8(i) As already partly stated above, the law under Order VII Rule 11
CPC is well-settled. Pleading is different than proof. Proof comes at the
stage of evidence and not at the stage of deciding an application under Order
VII Rule 11 CPC. There is no law that while deciding an application under
Order VII Rule 11 CPC, this Court can reject the plaint, and that too on
merits, on the ground that the plaintiffs have prima facie failed to file
material to support their pleadings and thus there are no merits to the case of
the plaintiffs. The expression 'cause of action' as found in Order VII Rule
11 CPC pertains to pleadings and not proof.
(ii) There are two meanings of the expression 'cause of action'.

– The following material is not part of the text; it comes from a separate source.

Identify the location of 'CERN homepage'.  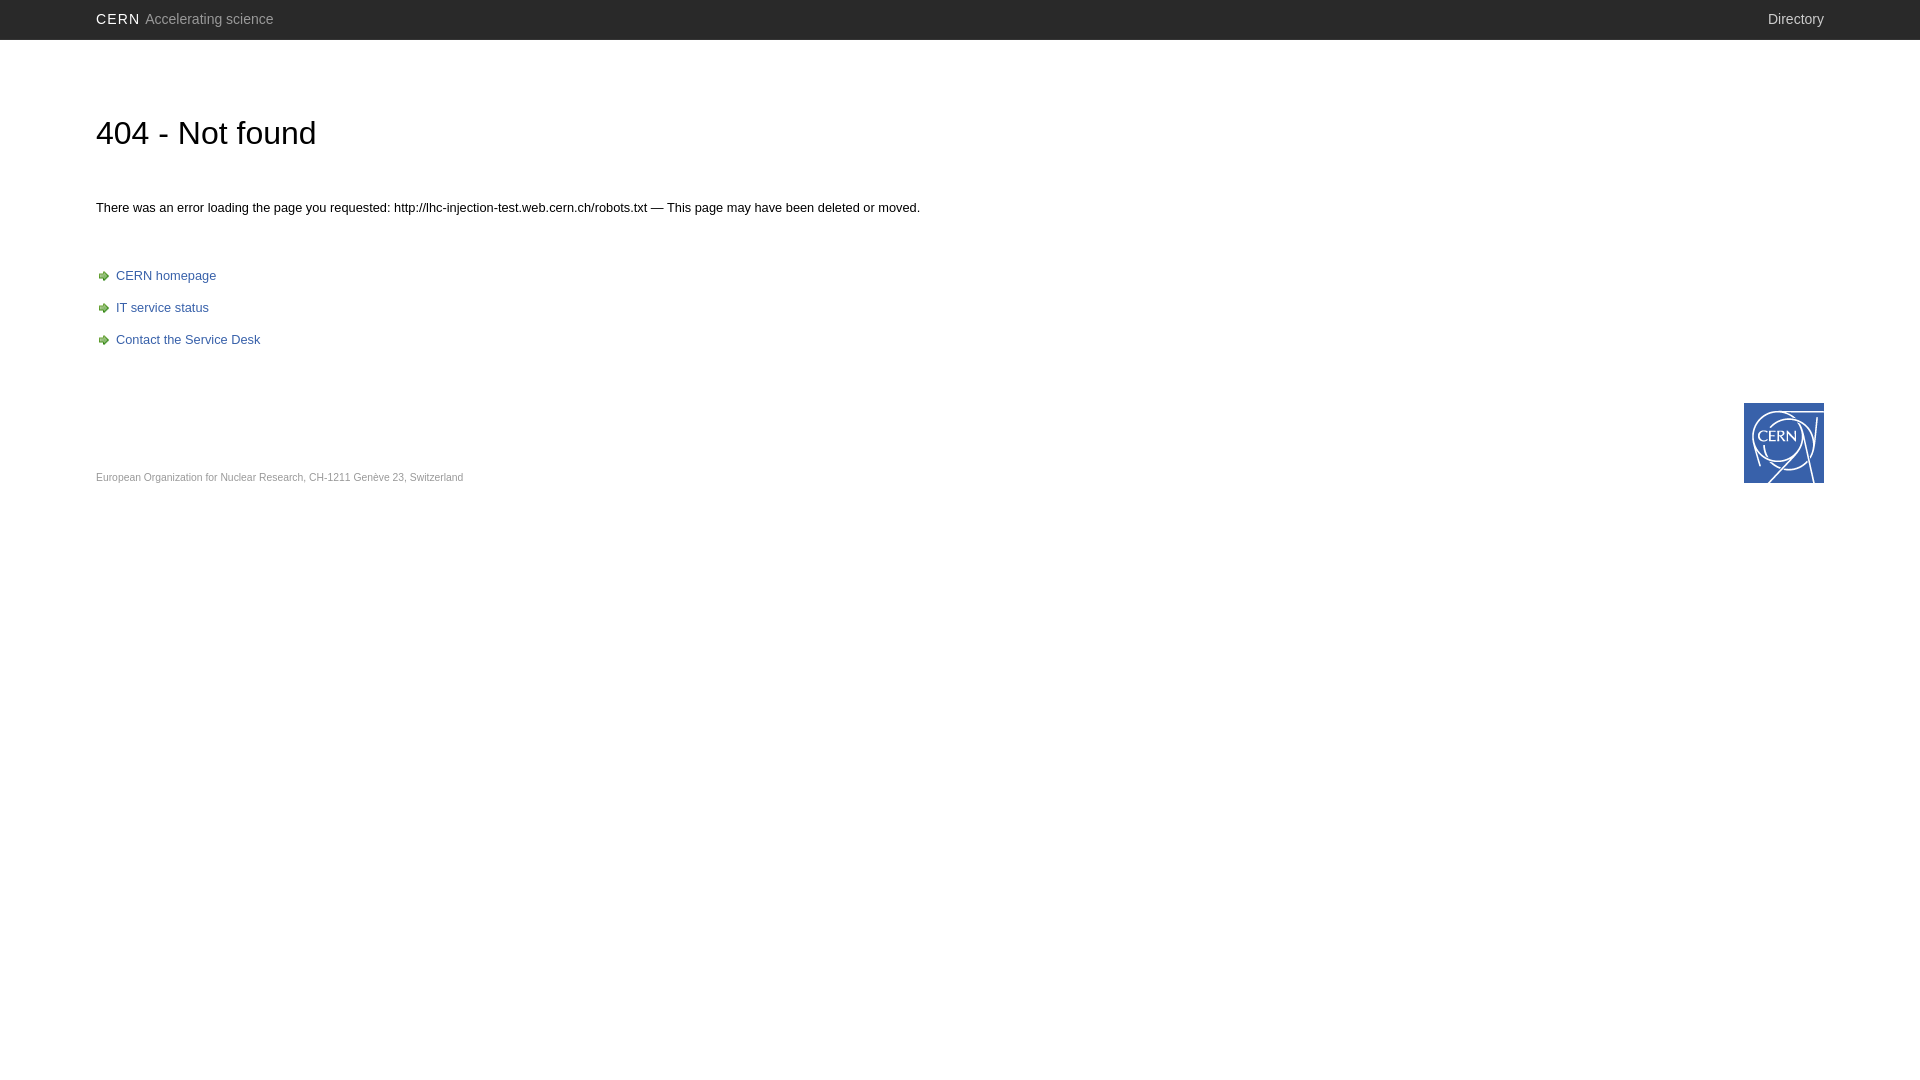
(155, 275).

One meaning is that which pertains to existence of pleadings existing of the
cause of action, and secondly it means existence of the cause of action at the
stage of final arguments and which means as to how the pleaded cause of
CS(OS) No.896/2012 Page 5 of 6
action is ultimately proved. The second aspect is not an aspect which can be
examined under Order VII Rule 11 CPC.
9. In view of the aforesaid facts, it is quite clear that the
application is wholly misconceived and gross wastage of precious judicial
time. The application is an endeavour to unnecessarily delay the suit
proceedings. The application is therefore dismissed with costs of Rs.25,000/,
and which costs shall be deposited with the Delhi High Court Legal Services
Authority within a period of four weeks from today.
JANUARY 14, 2016 VALMIKI J. MEHTA, J.